I double-checked the sleeper couch and my sleeping bag before I lay down that night, they were flea free. I don’t know where they were coming from, but still, they came. I don’t know if fleas can live in your hair; it didn’t feel like it, but they were coming from somewhere and I had a host of new bites on my face. And on my hands! Do you know how itchy itchy bites are when they’re on your knuckle, between your fingers, on your palm? They were still moving on my legs. I had to do something. I was never gonna get to sleep. The warning on the flea powder said not to use it directly on skin, so I resisted. Instead I took off my pants, opened them and poured it down the inside of the legs. I filled the hood of my sleeping bag and shook it out. The air was thick with the smell of flea powder. Antihistimine tablets would have been perfect, knock me out and stop the itch, but I didn’t have any. So I took 2 myprodol with a mug of hot milk and prayed that I didn’t die of overexposure to insecticide.

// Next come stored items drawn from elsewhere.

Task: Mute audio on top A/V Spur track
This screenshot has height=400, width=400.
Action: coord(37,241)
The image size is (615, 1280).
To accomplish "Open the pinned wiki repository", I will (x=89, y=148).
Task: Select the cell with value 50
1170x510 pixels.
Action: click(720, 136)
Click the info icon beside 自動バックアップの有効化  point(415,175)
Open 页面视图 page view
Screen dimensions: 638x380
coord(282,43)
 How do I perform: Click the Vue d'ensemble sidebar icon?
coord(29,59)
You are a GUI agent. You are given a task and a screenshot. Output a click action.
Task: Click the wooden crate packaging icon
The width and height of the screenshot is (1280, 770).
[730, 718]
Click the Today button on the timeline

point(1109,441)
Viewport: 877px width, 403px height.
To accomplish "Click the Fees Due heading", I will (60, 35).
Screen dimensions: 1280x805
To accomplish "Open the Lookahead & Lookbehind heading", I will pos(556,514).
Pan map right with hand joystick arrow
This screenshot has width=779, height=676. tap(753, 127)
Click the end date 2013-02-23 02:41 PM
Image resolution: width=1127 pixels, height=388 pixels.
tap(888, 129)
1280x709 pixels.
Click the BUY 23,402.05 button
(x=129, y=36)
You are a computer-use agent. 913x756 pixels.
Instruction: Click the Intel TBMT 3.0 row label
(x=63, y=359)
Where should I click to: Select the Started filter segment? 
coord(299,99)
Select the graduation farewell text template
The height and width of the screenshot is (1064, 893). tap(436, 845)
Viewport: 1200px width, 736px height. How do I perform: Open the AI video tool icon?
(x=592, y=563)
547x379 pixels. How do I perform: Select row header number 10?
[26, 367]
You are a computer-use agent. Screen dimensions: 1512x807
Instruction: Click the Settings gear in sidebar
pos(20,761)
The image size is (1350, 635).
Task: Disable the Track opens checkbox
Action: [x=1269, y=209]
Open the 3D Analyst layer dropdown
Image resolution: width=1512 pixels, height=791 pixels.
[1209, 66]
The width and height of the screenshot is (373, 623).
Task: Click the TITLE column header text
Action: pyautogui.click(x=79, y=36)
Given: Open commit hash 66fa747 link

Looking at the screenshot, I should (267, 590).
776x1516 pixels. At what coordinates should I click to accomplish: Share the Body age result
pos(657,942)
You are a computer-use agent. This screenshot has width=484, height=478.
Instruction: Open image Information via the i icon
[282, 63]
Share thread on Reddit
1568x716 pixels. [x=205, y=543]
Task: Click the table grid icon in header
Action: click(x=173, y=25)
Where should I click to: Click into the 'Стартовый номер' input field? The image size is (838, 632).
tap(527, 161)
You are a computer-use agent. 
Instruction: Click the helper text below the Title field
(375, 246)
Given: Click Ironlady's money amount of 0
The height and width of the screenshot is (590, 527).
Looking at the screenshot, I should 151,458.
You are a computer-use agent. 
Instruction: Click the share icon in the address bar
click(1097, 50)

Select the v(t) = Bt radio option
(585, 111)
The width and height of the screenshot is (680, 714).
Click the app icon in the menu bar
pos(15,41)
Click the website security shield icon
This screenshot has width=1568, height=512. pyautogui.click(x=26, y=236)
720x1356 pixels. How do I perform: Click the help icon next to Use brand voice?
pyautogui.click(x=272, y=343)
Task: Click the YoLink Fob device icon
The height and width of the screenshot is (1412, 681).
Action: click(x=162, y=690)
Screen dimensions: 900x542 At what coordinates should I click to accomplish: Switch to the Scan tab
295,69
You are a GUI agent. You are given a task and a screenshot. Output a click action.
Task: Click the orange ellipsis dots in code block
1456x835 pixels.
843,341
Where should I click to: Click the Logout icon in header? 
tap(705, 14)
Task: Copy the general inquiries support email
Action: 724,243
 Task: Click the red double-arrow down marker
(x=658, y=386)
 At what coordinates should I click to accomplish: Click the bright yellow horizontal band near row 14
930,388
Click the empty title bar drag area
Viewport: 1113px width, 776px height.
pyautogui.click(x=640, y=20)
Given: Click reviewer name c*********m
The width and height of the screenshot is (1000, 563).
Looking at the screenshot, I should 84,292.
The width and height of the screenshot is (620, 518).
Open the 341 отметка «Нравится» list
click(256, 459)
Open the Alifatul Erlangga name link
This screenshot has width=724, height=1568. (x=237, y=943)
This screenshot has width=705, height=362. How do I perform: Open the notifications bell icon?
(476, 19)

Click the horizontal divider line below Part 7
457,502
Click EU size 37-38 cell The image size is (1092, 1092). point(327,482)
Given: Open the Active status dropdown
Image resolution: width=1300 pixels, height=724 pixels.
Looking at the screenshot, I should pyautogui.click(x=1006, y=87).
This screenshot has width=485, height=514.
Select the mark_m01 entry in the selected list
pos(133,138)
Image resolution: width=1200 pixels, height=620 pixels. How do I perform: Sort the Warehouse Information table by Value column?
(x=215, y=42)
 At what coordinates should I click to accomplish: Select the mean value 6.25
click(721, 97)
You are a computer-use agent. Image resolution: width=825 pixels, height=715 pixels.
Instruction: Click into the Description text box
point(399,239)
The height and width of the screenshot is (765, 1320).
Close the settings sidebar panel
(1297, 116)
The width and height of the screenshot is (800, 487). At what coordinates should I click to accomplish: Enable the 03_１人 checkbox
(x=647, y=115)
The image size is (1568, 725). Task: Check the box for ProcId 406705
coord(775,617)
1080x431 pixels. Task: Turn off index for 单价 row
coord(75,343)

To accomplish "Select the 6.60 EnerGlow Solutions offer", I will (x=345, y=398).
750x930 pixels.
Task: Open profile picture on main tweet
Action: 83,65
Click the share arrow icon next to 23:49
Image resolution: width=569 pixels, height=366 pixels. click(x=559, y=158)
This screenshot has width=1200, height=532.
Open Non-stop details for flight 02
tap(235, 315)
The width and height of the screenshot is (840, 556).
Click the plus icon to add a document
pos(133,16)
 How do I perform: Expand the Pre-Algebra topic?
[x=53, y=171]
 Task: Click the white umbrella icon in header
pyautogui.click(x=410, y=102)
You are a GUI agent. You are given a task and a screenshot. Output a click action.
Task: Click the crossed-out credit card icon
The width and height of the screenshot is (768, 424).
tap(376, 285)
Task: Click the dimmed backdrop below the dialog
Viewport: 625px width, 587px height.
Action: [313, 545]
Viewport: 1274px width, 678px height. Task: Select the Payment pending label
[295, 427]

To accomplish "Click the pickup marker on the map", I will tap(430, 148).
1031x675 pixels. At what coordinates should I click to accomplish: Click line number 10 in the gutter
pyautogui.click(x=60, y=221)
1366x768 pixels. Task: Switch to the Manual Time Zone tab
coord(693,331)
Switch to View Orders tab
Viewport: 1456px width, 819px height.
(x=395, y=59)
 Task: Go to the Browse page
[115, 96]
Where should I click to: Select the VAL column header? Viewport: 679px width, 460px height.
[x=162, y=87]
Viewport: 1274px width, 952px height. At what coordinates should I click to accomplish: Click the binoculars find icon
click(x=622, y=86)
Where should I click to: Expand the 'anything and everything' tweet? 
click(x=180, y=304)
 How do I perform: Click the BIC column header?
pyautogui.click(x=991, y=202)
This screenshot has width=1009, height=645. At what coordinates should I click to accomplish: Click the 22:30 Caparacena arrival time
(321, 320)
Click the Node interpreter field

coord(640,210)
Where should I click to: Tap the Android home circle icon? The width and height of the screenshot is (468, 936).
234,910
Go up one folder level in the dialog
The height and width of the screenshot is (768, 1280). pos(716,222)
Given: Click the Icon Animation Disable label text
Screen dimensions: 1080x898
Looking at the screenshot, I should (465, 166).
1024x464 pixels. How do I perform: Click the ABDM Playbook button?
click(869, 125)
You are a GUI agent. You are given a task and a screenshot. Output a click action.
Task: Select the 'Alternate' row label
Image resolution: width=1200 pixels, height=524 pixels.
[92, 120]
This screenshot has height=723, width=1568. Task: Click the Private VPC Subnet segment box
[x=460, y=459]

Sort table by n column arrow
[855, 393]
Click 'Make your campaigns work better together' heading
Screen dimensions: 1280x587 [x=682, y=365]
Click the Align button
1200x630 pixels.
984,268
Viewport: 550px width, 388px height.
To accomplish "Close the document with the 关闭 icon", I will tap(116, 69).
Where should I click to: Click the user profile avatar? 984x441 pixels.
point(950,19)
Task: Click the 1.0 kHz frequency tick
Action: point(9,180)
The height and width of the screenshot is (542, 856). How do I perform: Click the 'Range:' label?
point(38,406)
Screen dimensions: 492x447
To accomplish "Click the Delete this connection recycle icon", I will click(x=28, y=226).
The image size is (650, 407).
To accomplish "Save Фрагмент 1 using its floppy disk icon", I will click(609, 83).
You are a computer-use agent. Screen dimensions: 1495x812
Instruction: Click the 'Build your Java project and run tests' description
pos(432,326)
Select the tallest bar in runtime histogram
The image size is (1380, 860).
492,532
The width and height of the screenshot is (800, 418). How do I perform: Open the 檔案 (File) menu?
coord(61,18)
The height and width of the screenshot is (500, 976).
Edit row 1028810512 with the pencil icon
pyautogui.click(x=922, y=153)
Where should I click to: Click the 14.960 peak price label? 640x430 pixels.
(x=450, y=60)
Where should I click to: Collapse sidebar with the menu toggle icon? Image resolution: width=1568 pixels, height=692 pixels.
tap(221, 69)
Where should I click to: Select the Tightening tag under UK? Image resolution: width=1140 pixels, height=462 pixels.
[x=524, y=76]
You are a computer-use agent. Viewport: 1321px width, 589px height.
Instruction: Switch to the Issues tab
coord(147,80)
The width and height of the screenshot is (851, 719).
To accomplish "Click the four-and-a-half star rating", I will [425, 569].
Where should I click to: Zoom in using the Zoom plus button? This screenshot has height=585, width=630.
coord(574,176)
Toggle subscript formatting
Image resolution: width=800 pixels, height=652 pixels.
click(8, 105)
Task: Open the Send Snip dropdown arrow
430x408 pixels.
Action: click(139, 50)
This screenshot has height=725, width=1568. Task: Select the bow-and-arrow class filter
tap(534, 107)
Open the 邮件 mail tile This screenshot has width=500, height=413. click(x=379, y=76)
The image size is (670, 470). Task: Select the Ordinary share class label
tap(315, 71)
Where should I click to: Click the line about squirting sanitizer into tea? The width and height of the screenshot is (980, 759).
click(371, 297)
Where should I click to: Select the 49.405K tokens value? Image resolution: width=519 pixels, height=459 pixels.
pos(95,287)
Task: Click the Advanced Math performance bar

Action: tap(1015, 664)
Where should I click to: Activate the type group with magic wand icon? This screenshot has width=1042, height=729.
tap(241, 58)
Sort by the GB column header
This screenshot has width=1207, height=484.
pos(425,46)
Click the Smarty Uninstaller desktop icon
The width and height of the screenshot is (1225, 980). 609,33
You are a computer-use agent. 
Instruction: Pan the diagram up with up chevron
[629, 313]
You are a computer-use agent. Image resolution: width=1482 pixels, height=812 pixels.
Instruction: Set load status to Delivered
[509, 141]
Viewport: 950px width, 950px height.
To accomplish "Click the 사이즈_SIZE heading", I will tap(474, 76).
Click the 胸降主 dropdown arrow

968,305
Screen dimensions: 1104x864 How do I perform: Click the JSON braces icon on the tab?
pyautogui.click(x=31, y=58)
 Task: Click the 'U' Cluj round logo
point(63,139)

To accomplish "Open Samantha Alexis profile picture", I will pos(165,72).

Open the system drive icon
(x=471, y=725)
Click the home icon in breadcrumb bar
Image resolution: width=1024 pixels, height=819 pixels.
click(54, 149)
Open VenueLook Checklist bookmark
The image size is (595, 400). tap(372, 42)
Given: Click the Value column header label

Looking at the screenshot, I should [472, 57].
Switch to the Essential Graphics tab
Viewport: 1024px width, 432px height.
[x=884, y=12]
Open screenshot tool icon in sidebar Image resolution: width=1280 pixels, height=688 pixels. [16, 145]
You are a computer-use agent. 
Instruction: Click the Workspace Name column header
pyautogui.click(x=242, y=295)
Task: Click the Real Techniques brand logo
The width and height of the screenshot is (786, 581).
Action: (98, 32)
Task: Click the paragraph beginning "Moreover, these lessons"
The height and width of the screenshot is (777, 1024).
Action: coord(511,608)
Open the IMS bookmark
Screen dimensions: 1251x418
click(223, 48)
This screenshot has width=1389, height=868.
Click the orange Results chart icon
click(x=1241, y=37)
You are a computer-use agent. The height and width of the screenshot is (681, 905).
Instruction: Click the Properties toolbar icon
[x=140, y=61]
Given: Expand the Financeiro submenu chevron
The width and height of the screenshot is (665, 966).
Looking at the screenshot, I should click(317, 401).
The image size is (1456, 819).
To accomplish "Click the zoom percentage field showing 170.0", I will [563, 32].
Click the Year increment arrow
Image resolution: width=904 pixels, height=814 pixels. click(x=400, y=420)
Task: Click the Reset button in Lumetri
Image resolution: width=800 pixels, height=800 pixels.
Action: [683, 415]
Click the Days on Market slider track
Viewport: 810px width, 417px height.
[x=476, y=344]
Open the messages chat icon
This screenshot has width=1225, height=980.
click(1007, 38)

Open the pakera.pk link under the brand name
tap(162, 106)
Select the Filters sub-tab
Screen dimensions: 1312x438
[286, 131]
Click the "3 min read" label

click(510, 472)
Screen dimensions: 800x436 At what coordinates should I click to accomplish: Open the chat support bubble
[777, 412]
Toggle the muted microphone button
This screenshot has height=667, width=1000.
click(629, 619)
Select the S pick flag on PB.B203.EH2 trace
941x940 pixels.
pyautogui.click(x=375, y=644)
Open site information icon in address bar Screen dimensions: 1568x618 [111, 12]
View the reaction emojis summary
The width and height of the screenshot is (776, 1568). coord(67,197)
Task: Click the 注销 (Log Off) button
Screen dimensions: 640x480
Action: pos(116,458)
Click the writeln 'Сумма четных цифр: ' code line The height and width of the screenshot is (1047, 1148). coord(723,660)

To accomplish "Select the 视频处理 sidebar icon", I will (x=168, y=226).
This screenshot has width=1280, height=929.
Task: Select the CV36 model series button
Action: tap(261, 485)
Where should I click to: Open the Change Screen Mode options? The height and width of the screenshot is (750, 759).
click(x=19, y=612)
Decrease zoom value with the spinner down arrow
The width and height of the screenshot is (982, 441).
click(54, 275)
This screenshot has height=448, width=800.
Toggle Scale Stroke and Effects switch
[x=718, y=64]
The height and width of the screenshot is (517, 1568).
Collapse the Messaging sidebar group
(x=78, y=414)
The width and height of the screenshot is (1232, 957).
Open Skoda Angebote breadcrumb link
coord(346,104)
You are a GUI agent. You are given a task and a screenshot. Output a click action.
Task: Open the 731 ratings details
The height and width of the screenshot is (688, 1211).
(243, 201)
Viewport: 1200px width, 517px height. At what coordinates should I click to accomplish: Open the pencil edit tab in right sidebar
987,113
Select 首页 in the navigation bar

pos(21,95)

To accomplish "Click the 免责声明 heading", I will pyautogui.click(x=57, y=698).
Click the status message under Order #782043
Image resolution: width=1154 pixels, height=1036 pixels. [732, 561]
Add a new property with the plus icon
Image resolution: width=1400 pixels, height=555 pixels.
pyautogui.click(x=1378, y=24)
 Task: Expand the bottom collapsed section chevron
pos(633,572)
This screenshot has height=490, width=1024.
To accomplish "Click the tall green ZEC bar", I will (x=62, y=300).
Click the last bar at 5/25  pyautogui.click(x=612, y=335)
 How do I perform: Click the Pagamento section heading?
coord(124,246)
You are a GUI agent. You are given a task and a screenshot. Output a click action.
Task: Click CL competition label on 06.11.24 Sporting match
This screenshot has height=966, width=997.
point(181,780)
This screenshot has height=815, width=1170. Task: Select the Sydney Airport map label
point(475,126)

The evening of Day 3 I found out that Paula wouldn’t be coming after all due to work. But I could stay as long as I liked and whenever I wanted to leave I just had to drop the keys off with the neighbour. I took the first bus the next morning. It had been a laugh really. And I’d seen three gorgeous sunsets and had a couple of lovely walks on the windy brown beach. But I was absolutely covered, absolutely covered, in flea bites. Spotty. With bites spread across my skin like a flock of brown birds against a blue sky, all suddenly rising as you approach. Like a particularly big flock. Flying dangerously close to one another.
I left the brown beach behind, and the brown bodies of the flea survivors (who were bound to be more than I imagined, even after all that death). And the bites, which I could not leave behind, are really not that itchy anymore. Especially now that I’ve finally finished talking about them.